PROBLEMS:
(A) Answer these questions from the Sentai review:
(i) Which Sentai color does the writer name as their favorite, in Kotoha?
(ii) What reason does the review give for Chiaki being less disciplined than the other four?
(iii) Which actor plays Takeru?
(B) Return the passage of the Sentai review between "Chiaki is the" and "badass and awesome.", inclusive, copied word for word.

SOURCE DOCUMENT:

Mako is of course the kickass Sentai pink of the series, and like most pinks, her character is not only really good at kicking ass (and looking good doing it), but she also has her sensitive and deep moments as well, especially between her and Takeru near the later half of the series.
Chiaki is the determined “rebel without a cause” on the team, and he definitely fills that role very well. He is definitely less disciplined than the other four on the team due to his upbringing as a child. However, what I think makes Chiaki so cool is not just his personality, but also the way he develops throughout the series from said rebel without a cause into a full-fledged Samurai, and it’s character development at some of its most badass and awesome.
Lastly, Kotoha is the shy but optimistic support for the team. I’ve just always loved Kotoha so much because of how calm and optimistic she is, even during her sadder moments in the series. She always tends to think down of herself due to personal reasons, but her doing that has always really interested me in her outlook of not only herself, but also the friends and mentors around her, which makes her one of my favorite characters in a Sentai series, and definitely my favorite Sentai Yellow.
Oh, remember those filler episodes I mentioned earlier being important? Well, these four are the reason for their importance. Having these filler episodes in there to focus on the other four really helps develop all four of the retainers to the same level as Takeru was developed. I would like to also applaud the acting of the entire main cast, both heroes and villains, especially Tori Matsuzaka as Takeru who does an absolutely groundbreaking performance in the role and really brings the character to life in such a dramatic and grand way.

DATASET CONTENT:
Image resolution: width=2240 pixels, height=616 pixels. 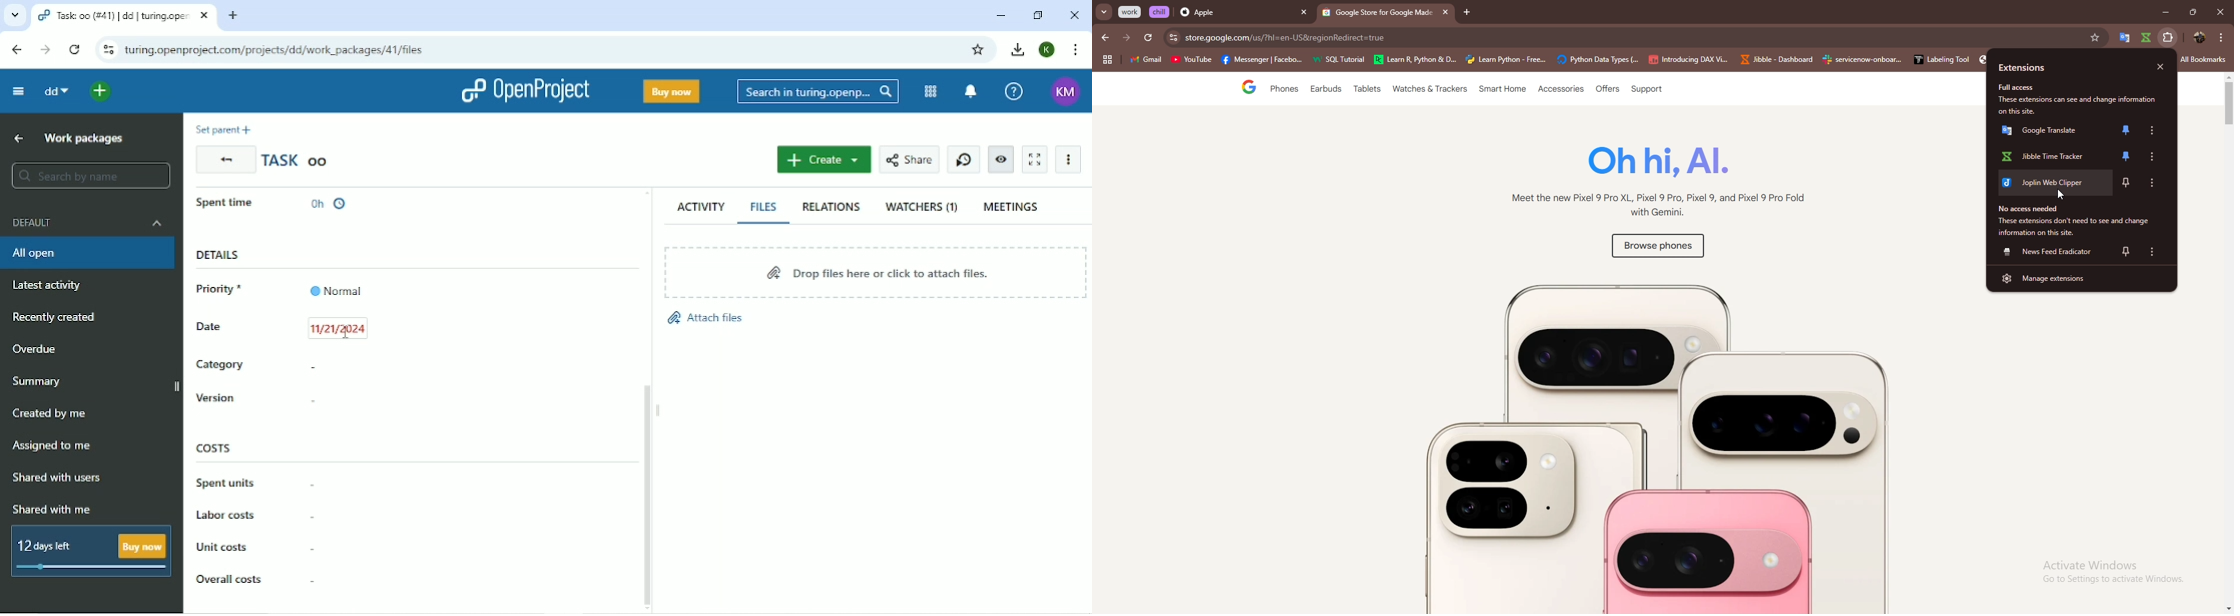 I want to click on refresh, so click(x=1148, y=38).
...
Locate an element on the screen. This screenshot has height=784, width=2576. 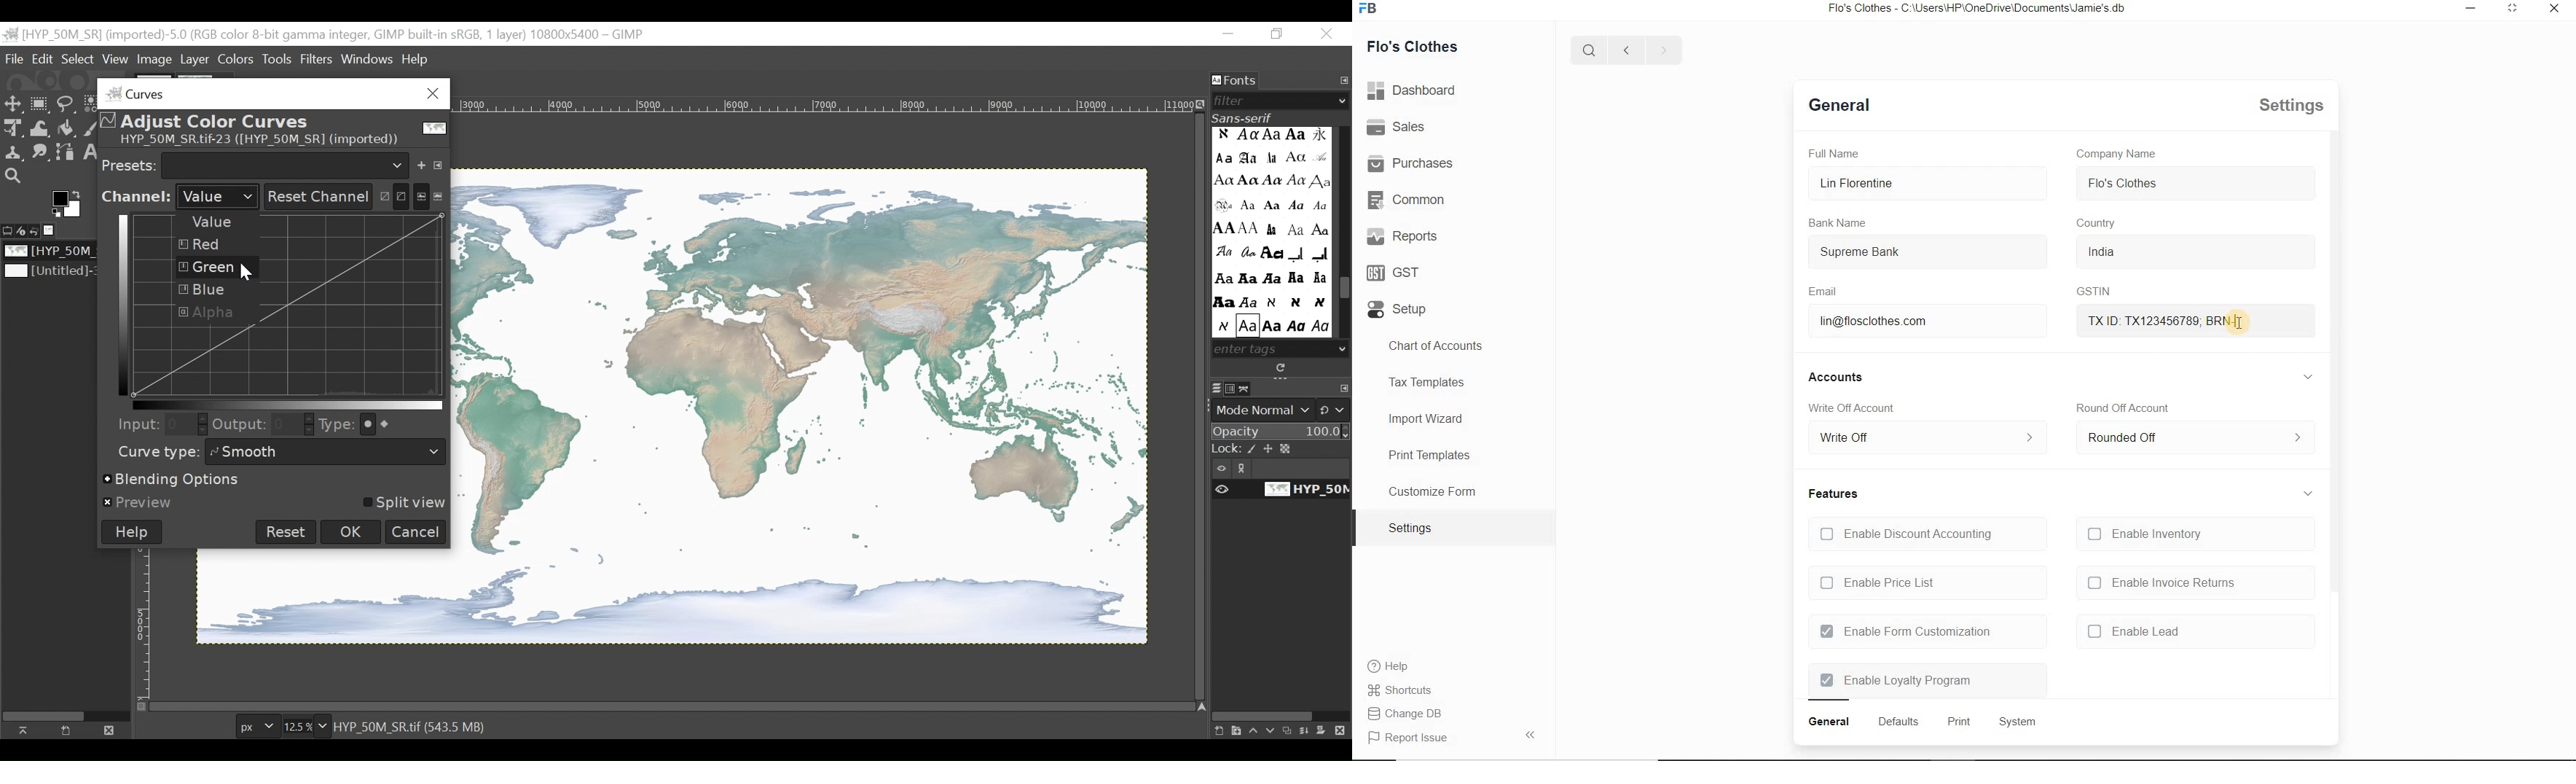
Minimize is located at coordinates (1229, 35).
==
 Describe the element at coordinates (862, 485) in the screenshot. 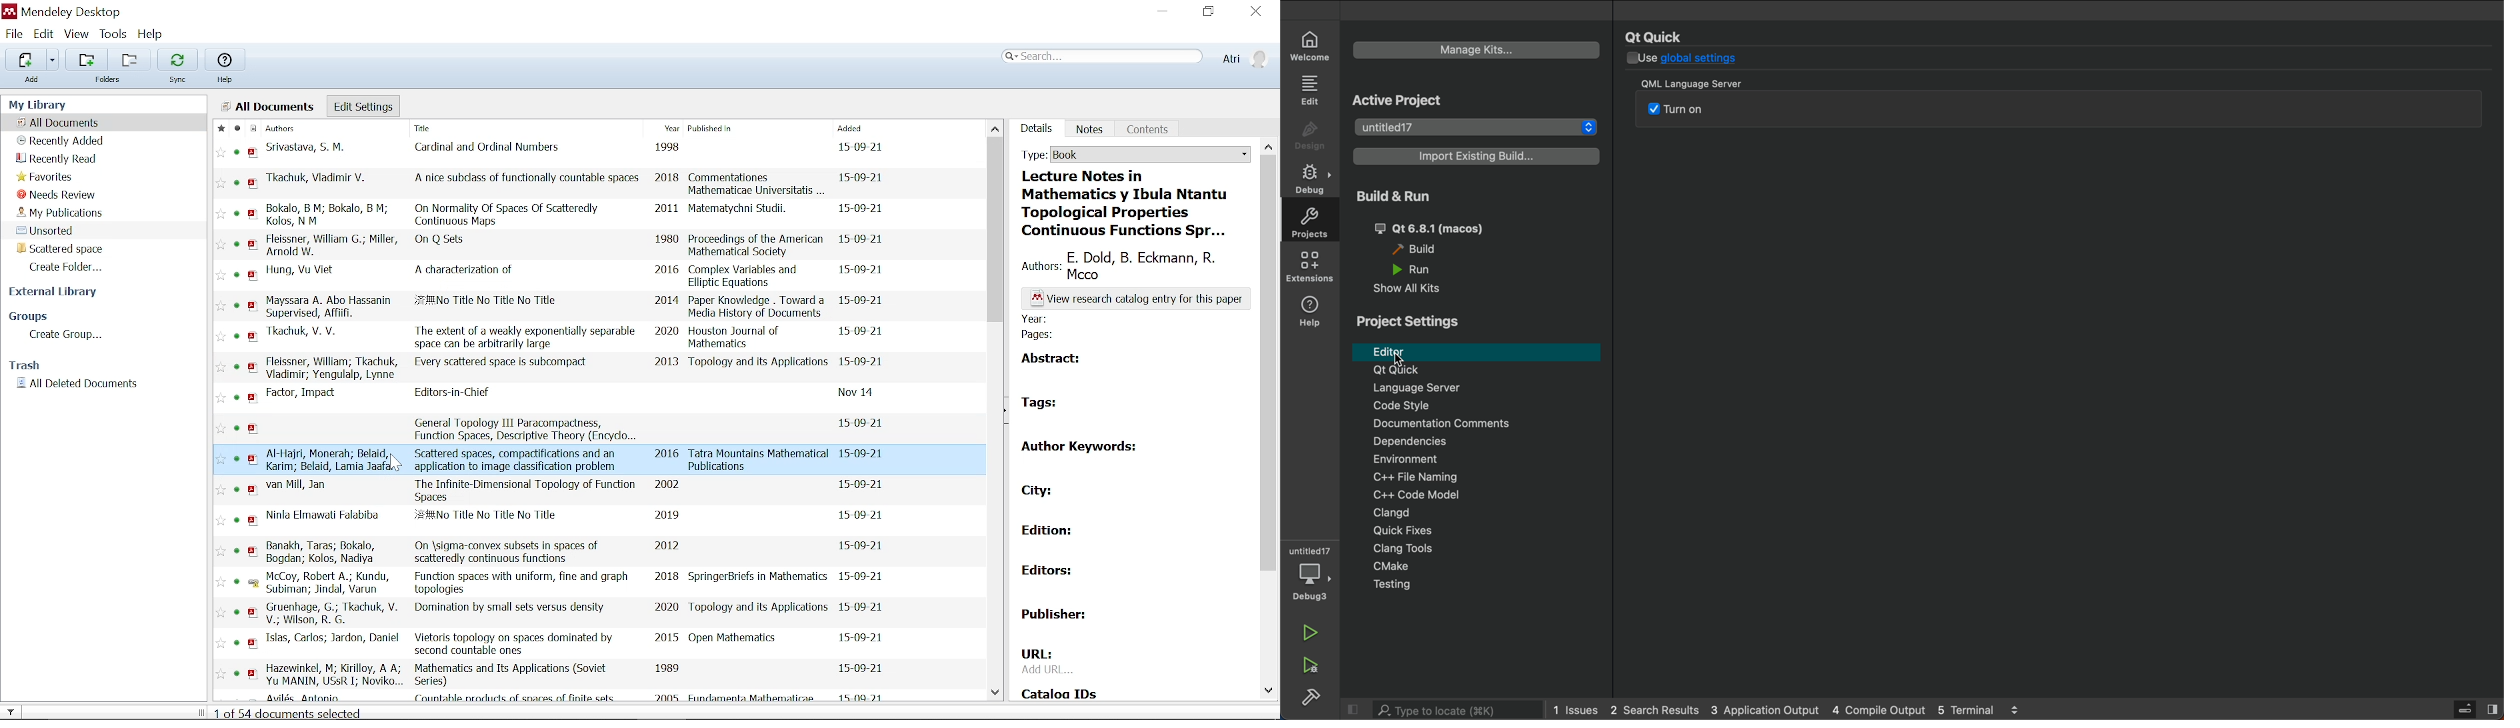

COMPLETED EXERCISE:
(A)
(i) Yellow
(ii) His upbringing as a child
(iii) Tori Matsuzaka

(B)
Chiaki is the determined “rebel without a cause” on the team, and he definitely fills that role very well. He is definitely less disciplined than the other four on the team due to his upbringing as a child. However, what I think makes Chiaki so cool is not just his personality, but also the way he develops throughout the series from said rebel without a cause into a full-fledged Samurai, and it’s character development at some of its most badass and awesome.